Social Selling YOU: What’s Your Brand?

What do people say about you behind your back?

I love this question from “Uncle Paul Castain“. It’s a great way of boiling things down into one sentence. So what do people say about you behind your back? Bad things? Good things? Great things? And what great things? What do people think of when they think of YOU? What do people think is your “main thing”?

We’re increasingly an army of free agents. Seth Godin says we can choose to be a linchpin or a cog in someone else’s factory. Say you just happen to want to be a linchpin not a cog (funny you should choose that) then you need to stand for something unique, irreplaceable? So what is your “main thing”? What is your brand? Most importantly what do other people think is your “main thing”?

Want to get an opinion on what other people think your is your “main thing”? Then Google yourself. What do you see when you Google YOU? That’s a pretty good start on what people may think is your “main thing”. Do the results reflect what you want people to think? Are you just MIA? Does someone else come up all over Google’s page one versus you?

In this new world of Customer 2.0 being MIA in Google is not a good thing. It means your customer cannot check you out. Which means your cannot convey any trust. You missed a big chance to impress them. They could be finding testimonials on you. They could be finding examples of your past work. They could be finding lots of great content that positions you as a thought leader.

And yes, please don’t have the things that come up on Google be college photos of you with a lampshade on your head or smoking the hubbly bubbly. Customer 2.0 will Google you. Finding these things is not likely to paint the picture of you the way you want to move a sales cycle along the way you want.

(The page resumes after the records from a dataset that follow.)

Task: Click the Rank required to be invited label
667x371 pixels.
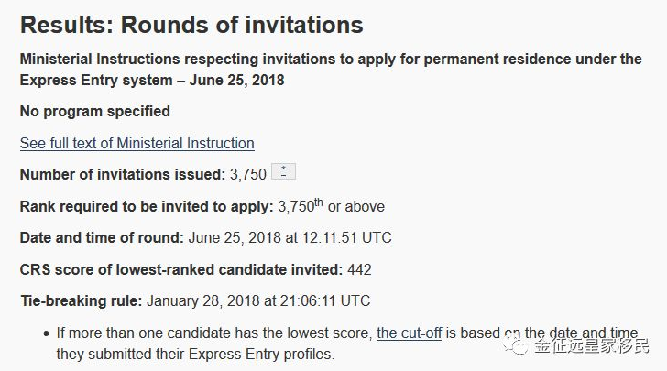Action: [x=147, y=206]
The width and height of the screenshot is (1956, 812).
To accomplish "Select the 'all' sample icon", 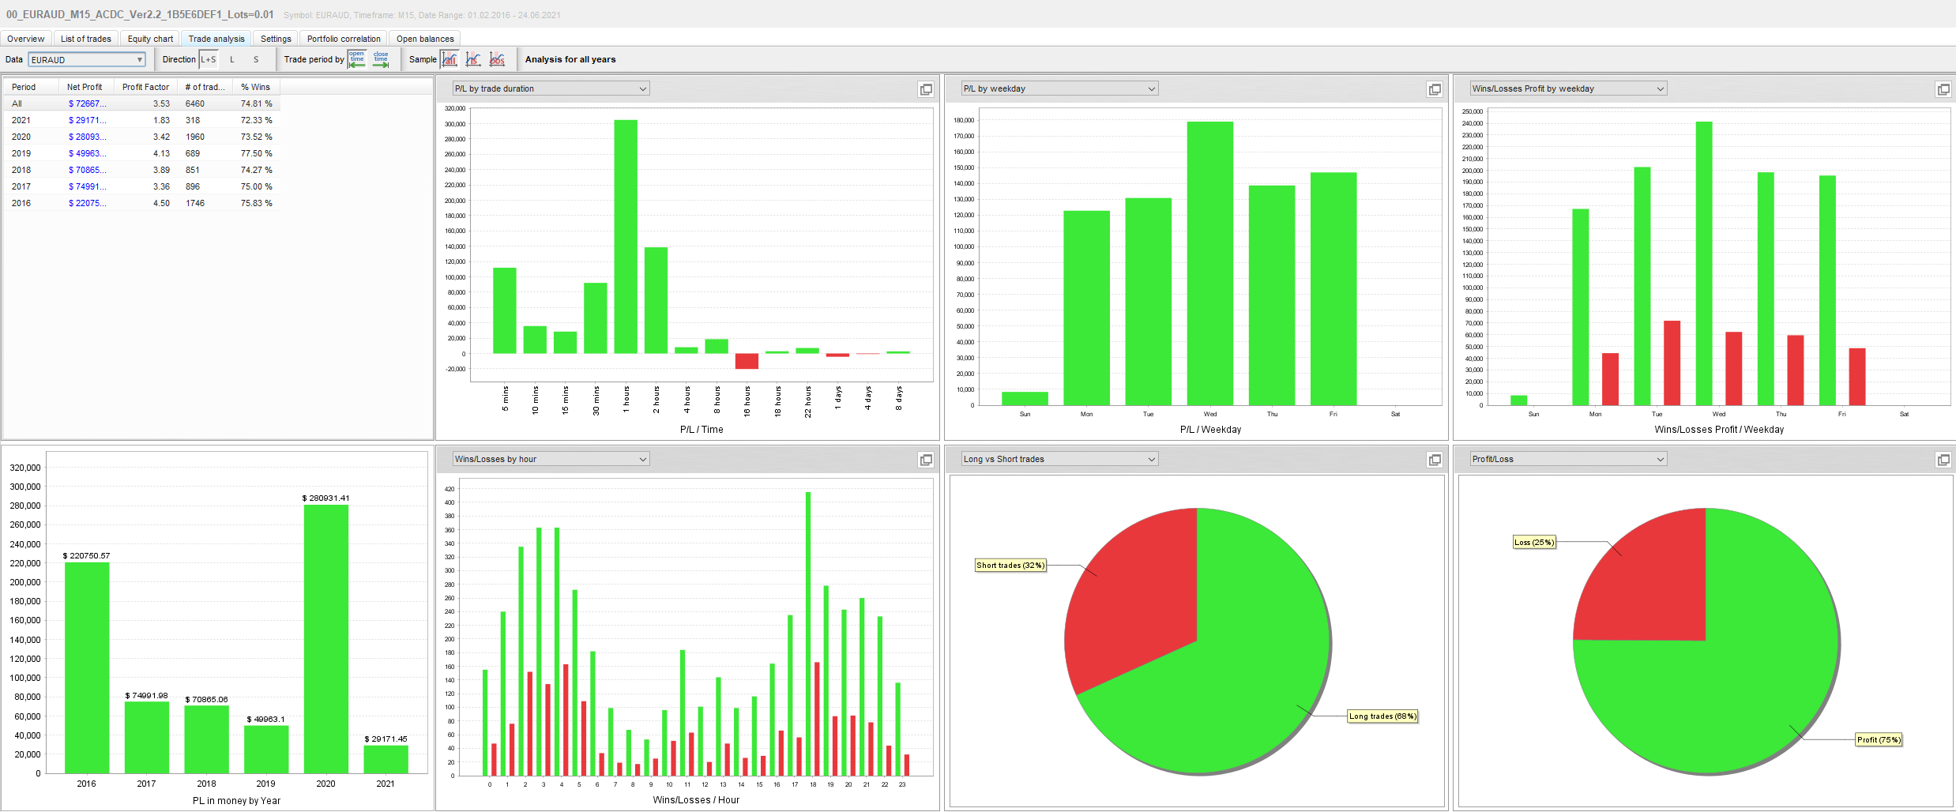I will tap(450, 59).
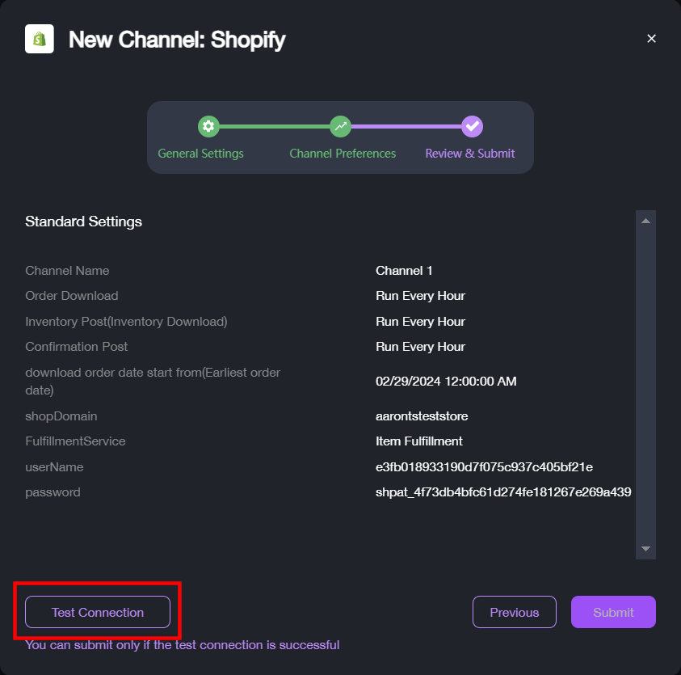Click the scrollbar up arrow
The image size is (681, 675).
(645, 221)
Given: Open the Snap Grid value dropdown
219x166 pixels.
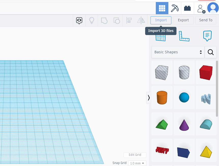Looking at the screenshot, I should tap(137, 163).
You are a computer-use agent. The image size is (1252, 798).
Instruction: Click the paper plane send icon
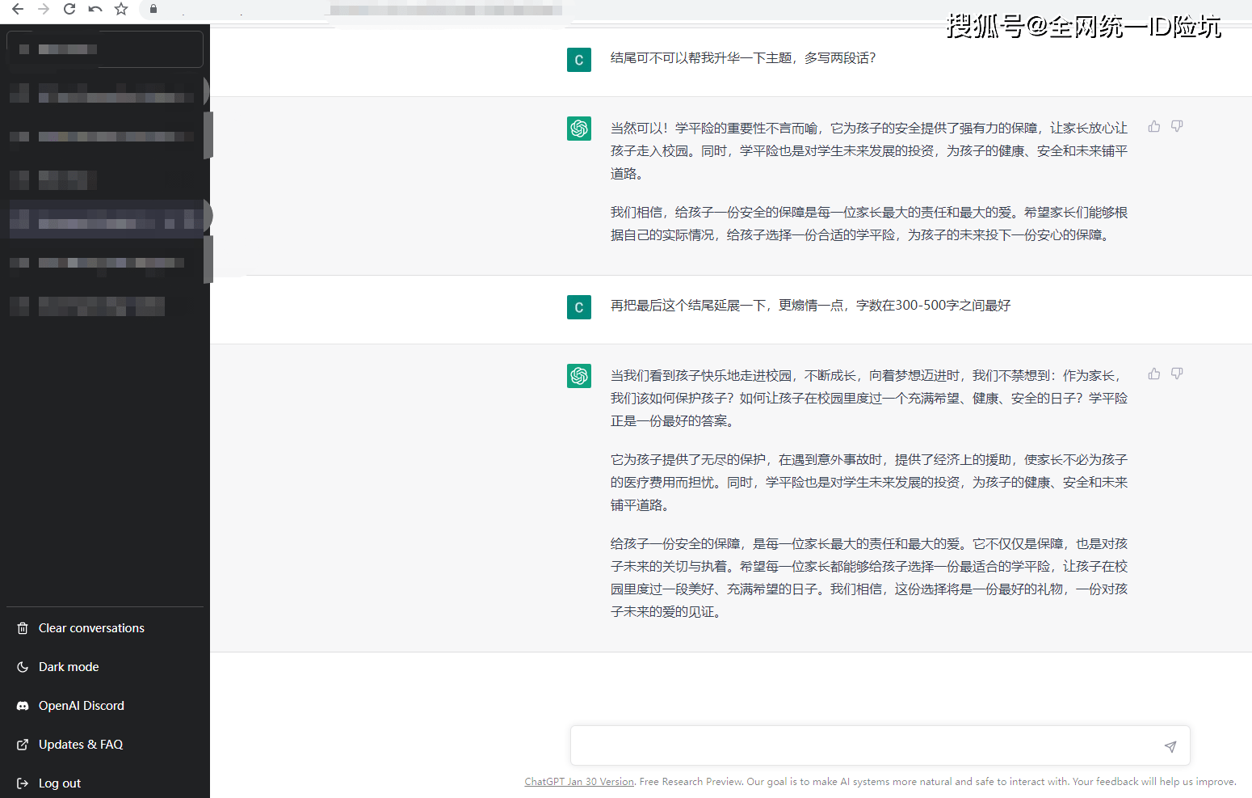pyautogui.click(x=1170, y=745)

Think about your Linkedin page as your own home page. Prospects will check you out personally not just your company website. People want to know what person they are dealing with. And we all know there’s much more interesting stuff on Linkedin than on some sanitized company bio. We’re all curious so we’ll dial up your Linkedin page. What’s on there? Great content? All aligned with brand YOU. Or just a sparse resume conveying no trust?

How about crossing the “great divide”? How about writing? Yes, writing. OK if you can’t write then speaking into a microphone or camera? Sales people need to start thinking about creating (or at least getting hold of) quality content that is relevant to their prospects. Customer 2.0 likes to search for content and you want to show up when they do as a subject matter expert.

You know most of the stuff your marketing group puts out is not well-tailored to your specific customers. So you need to take action and make content available that is. And you need to make that content available in the places where your customers hang out and search, including your Linkedin profile, Linkedin groups and even Twitter (where they look depends on your customers).

So yes, I am saying sales people need to be marketers. How else will you position YOU effectively. This is a place where sales and marketing alignment gets personal.

So what’s your “main thing”? What have you done to define it? What have you done to roll out that message to your customers and prospects? What are people saying behind your back about YOU?